I want to prove matrix $C$ is invertible: $$C=I-A^TB(B^TB)^{-1}B^TA(A^TA)^{-1},$$ where $I$ is an identity matrix of appropriate dimensions, and $(A^TA)^{-1}$ and $(B^TB)^{-1}$ imply both $A$ and $B$ have linearly independent columns.
I tried to achieve my goal by proving $\det(C)\neq0$ but got stuck.
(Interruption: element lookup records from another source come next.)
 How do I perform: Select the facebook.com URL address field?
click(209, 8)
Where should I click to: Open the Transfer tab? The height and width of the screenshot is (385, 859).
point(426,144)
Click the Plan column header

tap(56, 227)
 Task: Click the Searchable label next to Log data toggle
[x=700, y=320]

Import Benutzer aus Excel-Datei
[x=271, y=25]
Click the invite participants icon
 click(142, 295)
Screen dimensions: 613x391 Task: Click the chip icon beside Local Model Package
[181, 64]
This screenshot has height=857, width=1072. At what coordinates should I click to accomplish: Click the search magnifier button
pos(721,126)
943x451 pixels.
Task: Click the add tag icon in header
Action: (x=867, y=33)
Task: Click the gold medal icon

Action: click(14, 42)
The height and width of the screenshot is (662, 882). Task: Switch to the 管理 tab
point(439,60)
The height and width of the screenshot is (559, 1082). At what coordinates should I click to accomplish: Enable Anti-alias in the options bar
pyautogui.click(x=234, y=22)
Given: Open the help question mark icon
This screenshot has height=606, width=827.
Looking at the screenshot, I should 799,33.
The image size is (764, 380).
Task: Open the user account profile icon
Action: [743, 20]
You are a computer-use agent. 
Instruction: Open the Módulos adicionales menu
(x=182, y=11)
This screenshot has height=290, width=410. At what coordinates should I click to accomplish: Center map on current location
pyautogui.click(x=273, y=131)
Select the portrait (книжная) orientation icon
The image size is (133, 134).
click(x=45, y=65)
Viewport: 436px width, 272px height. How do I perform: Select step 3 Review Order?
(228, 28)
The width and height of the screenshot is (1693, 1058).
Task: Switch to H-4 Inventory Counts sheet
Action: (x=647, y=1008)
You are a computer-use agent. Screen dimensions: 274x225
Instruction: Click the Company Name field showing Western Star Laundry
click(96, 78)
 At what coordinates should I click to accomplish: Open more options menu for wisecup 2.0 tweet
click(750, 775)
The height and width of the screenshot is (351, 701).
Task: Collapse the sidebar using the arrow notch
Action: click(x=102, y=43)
Given $\mathrm A \in \mathbb R^{m \times n}$ and $\mathrm B \in \mathbb R^{m \times p}$, both having full column rank, we define $\mathrm C \in \mathbb R^{n \times n}$ as follows
$$\mathrm C := \mathrm I_n - \mathrm A^T \mathrm B (\mathrm B^T \mathrm B)^{-1} \mathrm B^T \mathrm A (\mathrm A^T \mathrm A)^{-1}$$
Using the Weinstein-Aronszajn determinant identity,
$$\begin{array}{rl} \det (\mathrm C) &= \det (\mathrm I_n - \mathrm A^T \mathrm B (\mathrm B^T \mathrm B)^{-1} \mathrm B^T \mathrm A (\mathrm A^T \mathrm A)^{-1})\\\\ &= \det (\mathrm I_m - \mathrm A (\mathrm A^T \mathrm A)^{-1} \mathrm A^T \mathrm B (\mathrm B^T \mathrm B)^{-1} \mathrm B^T)\end{array}$$
Note that
$$\mathrm P_{\mathrm A} := \mathrm A (\mathrm A^T \mathrm A)^{-1} \mathrm A^T \qquad \qquad \qquad \mathrm P_{\mathrm B} := \mathrm B (\mathrm B^T \mathrm B)^{-1} \mathrm B^T$$
are the $m \times m$ projection matrices that project onto the column spaces of $\mathrm A$ and $\mathrm B$, respectively.
Hence,
$$\det (\mathrm C) = \det (\mathrm I_m - \mathrm P_{\mathrm A} \mathrm P_{\mathrm B})$$
and, thus, if $\mathrm I_m - \mathrm P_{\mathrm A} \mathrm P_{\mathrm B}$ is invertible, so is $\mathrm C$.